While direct observations are considered the gold standard in treatment integrity measurement (Sanetti and Kratochwill 2009; Sutherland et al. 2013a, b), they are time-consuming and expensive (Hogue et al. 2014; Schoenwald et al. 2011), only assess practices that are observable and frequent (McLeod et al. 2009) and often are intrusive to learning contexts (Yoder and Symons 2010). Thus, one goal for the field is to develop psychometrically sound teacher reports of their use of practices within intervention models to provide a measure of treatment integrity (see McLeod et al., this issue). Teacher report measures are cost and time-effective and may allow for the assessment of teacher use of practices (e.g., scaffolding) that are not observable. Teacher report measures of treatment integrity would also enhance implementation research. To illustrate, having psychometrically sound teacher report measures would allow for more frequent integrity checks during both implementation and sustainment phases, particularly in large-scale studies where direct observations are not feasible. That said, developing psychometrically sound observational tools of treatment integrity is a critical step toward developing teacher report measures, providing a gold standard metric for comparison during the development process.

Conclusion

Demonstrating that evidence-based programs and practices that target social, emotional and behavioral outcomes are delivered as intended in early childhood and elementary classrooms is critical to scaling up programs and practices (Schoenwald et al. 2011). In addition, demonstrating that teachers are implementing practices with adherence and competence is also critical to efforts to scale implementation supports such as coaching models (Schoenwald et al. 2012), and evaluating treatment integrity thus represents an important outcome in implementation research (Proctor et al. 2011).
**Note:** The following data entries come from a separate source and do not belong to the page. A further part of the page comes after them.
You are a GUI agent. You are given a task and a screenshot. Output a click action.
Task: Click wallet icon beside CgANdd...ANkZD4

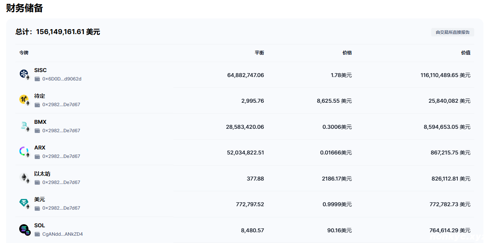pos(37,234)
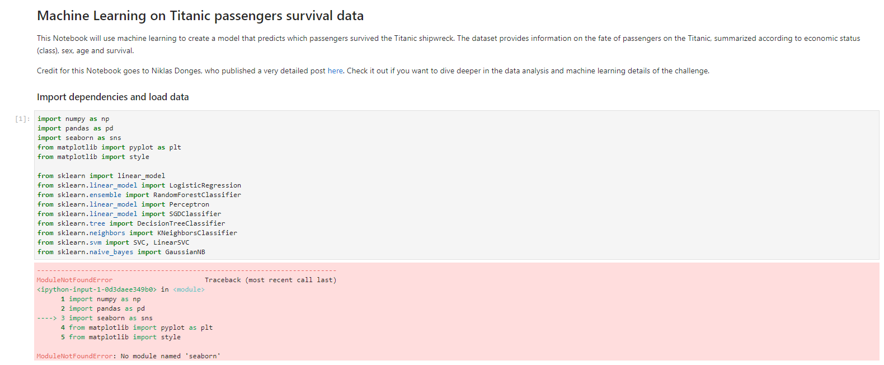The height and width of the screenshot is (365, 884).
Task: Click the "SVC, LinearSVC" import line
Action: click(x=114, y=242)
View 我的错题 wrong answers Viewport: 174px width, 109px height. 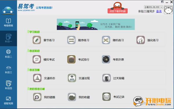coord(37,97)
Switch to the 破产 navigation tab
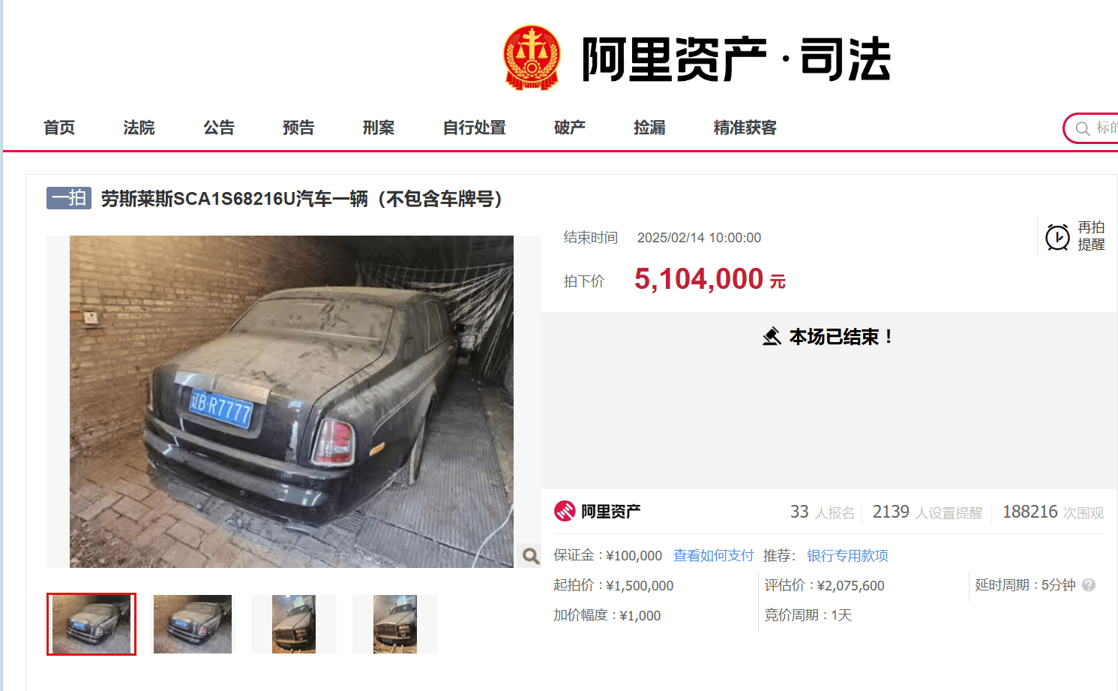This screenshot has width=1118, height=691. 570,128
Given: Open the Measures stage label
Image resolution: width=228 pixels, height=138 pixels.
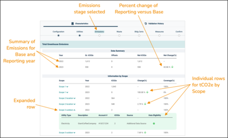Looking at the screenshot, I should click(x=159, y=32).
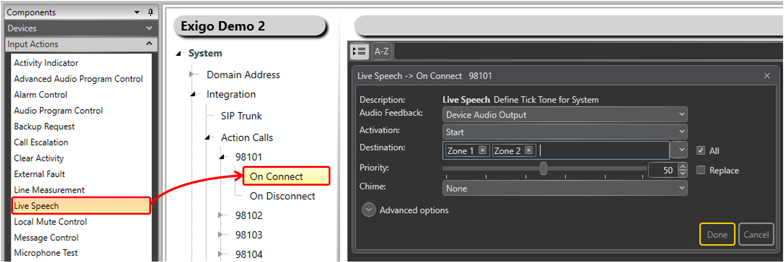The height and width of the screenshot is (262, 784).
Task: Close the Live Speech dialog
Action: 767,75
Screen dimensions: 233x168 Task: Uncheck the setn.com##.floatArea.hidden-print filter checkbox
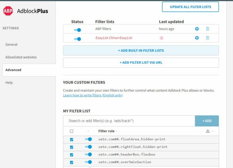72,140
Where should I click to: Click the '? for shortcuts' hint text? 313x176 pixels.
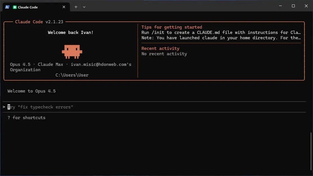(x=27, y=117)
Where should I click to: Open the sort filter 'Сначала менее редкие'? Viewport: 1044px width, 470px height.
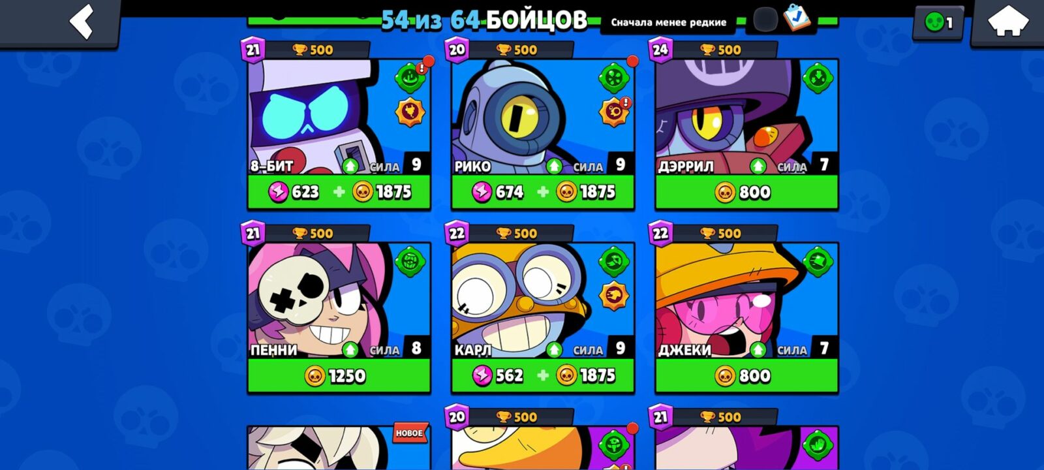tap(668, 22)
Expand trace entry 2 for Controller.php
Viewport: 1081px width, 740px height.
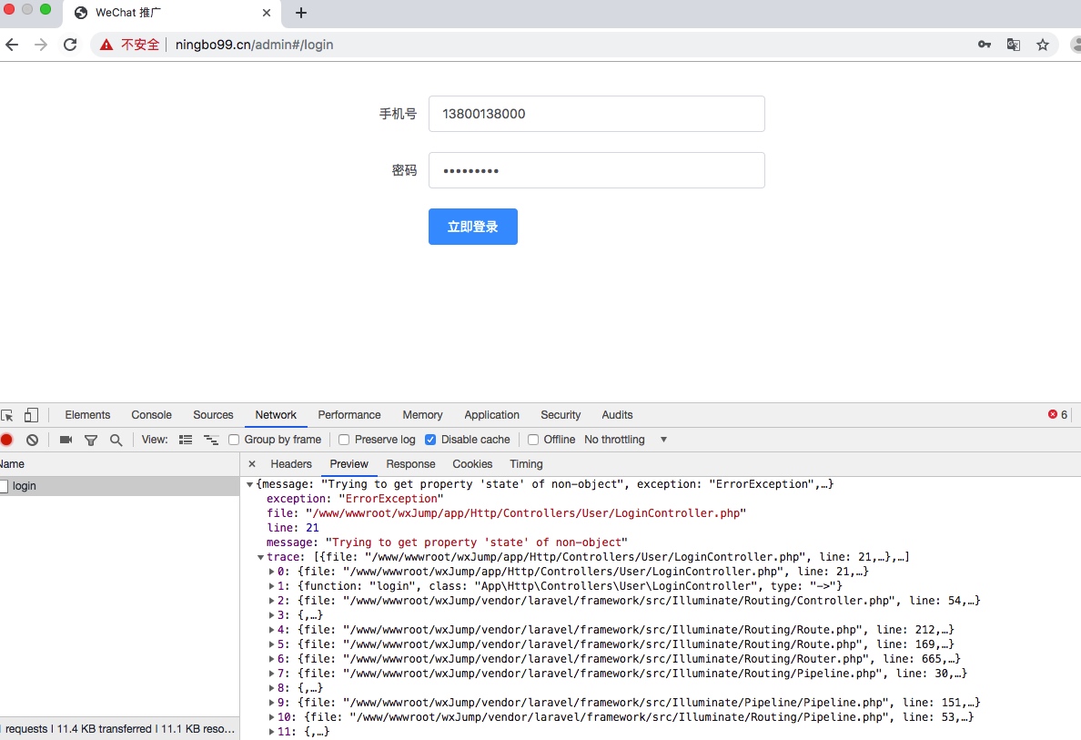tap(272, 601)
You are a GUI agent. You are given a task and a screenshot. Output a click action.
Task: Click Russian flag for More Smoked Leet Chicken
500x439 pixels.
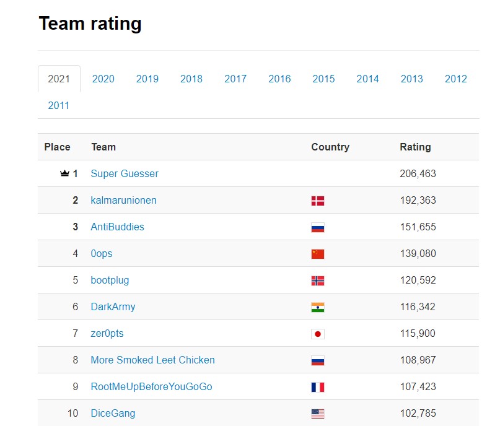(x=318, y=360)
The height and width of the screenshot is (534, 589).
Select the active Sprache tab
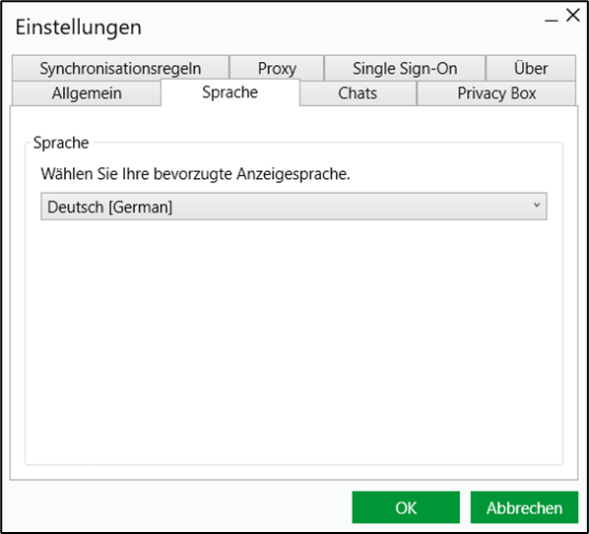click(x=230, y=92)
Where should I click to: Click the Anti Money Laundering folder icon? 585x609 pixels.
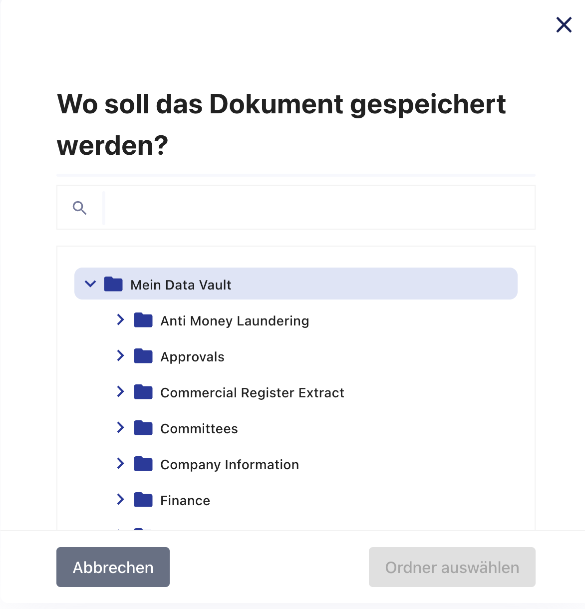143,320

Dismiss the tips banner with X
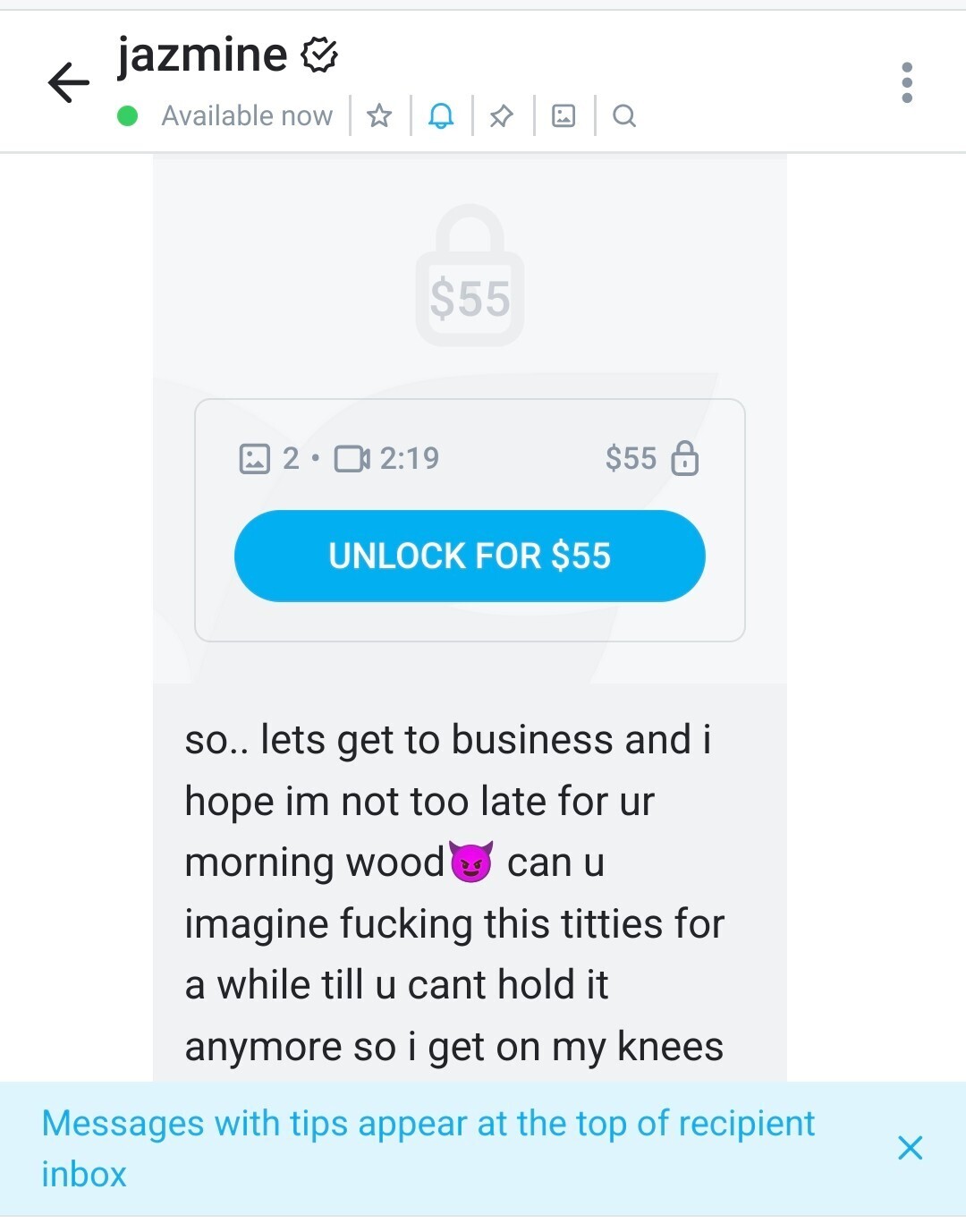(910, 1148)
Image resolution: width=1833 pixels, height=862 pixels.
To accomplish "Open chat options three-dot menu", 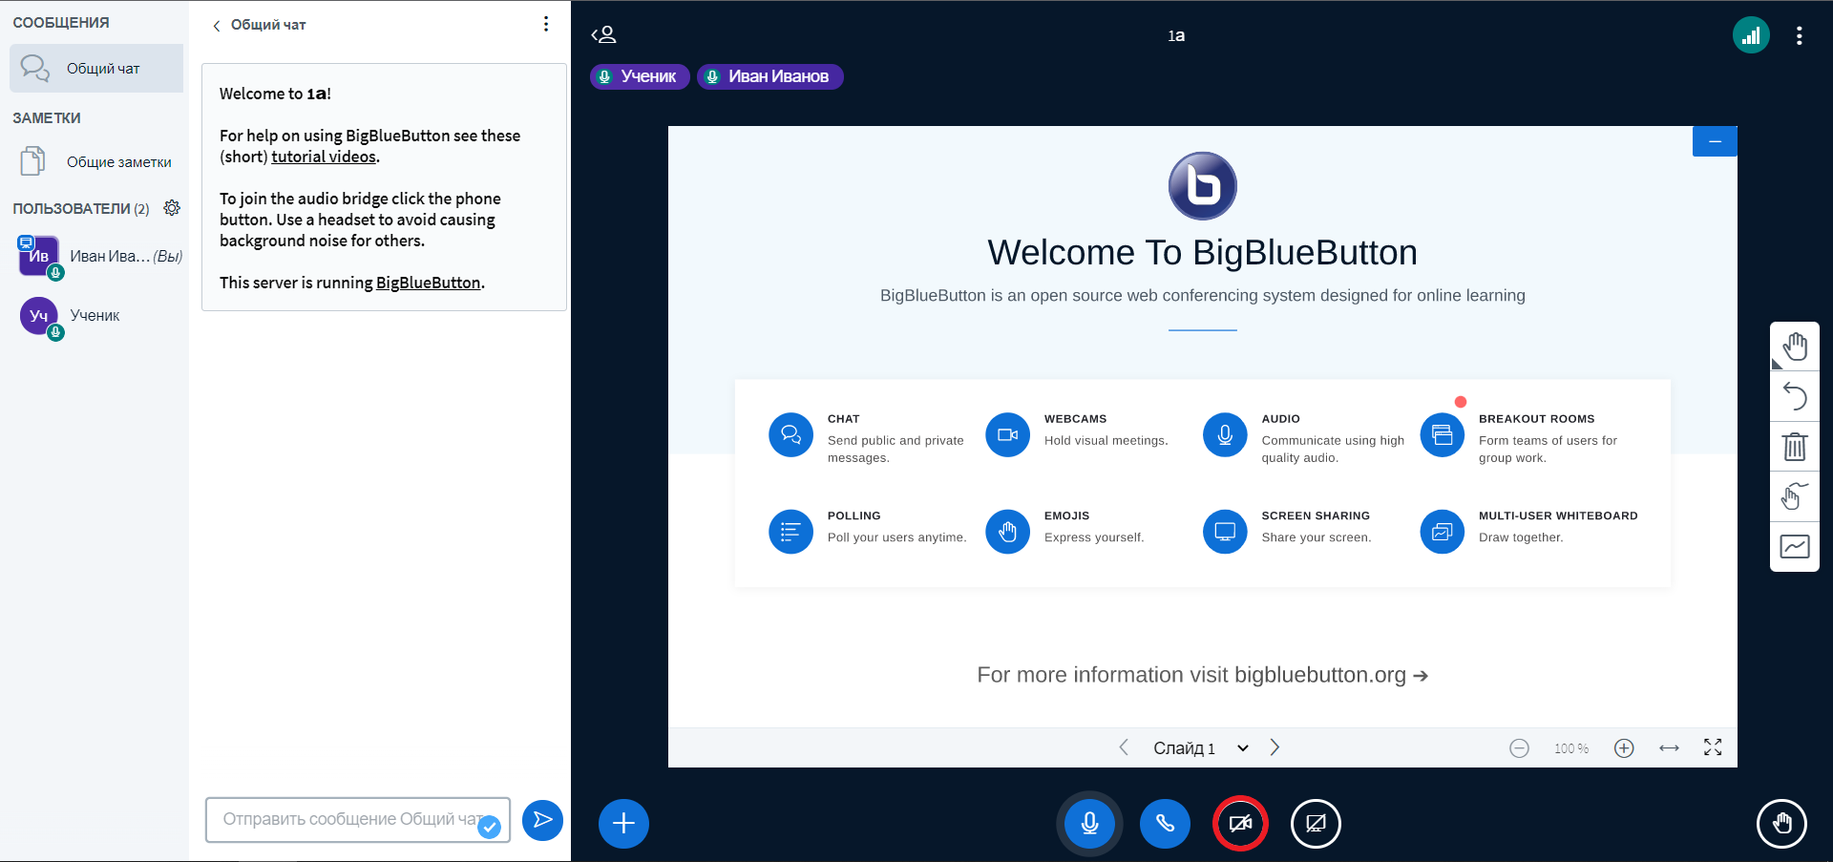I will point(546,24).
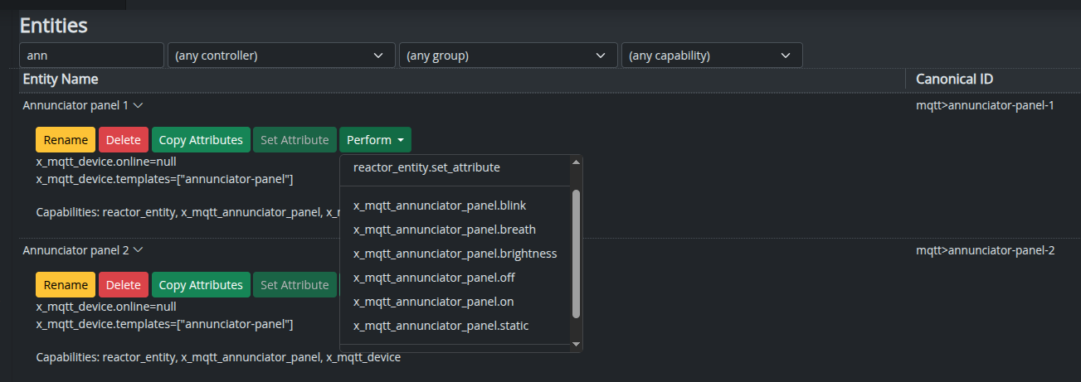The image size is (1081, 382).
Task: Select x_mqtt_annunciator_panel.static action
Action: click(x=441, y=326)
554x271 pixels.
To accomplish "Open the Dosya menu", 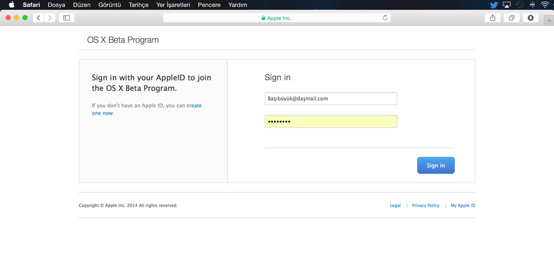I will (x=57, y=5).
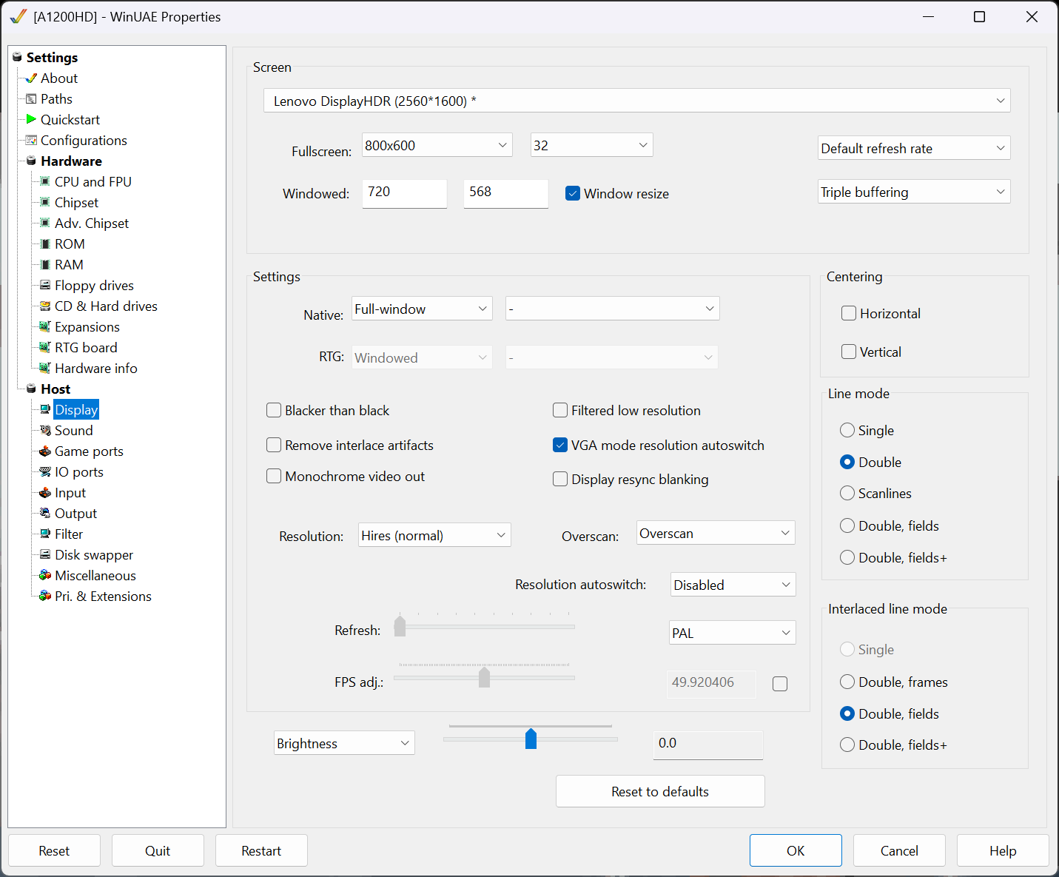Click the Floppy drives icon in tree
1059x877 pixels.
pyautogui.click(x=45, y=285)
However, in order to assess teacher integrity of implementation it is necessary to have valid and reliable measures of multiple dimensions of treatment integrity grounded in conceptual models. This article described the iterative development of a suite of treatment integrity measures that assess multiple dimensions of treatment integrity of teacher delivery of evidence-based practices and hopefully will be useful for other school-based researchers interested in improving the delivery and access to programs and practices that improve the social, emotional and behavioral outcomes of children and students.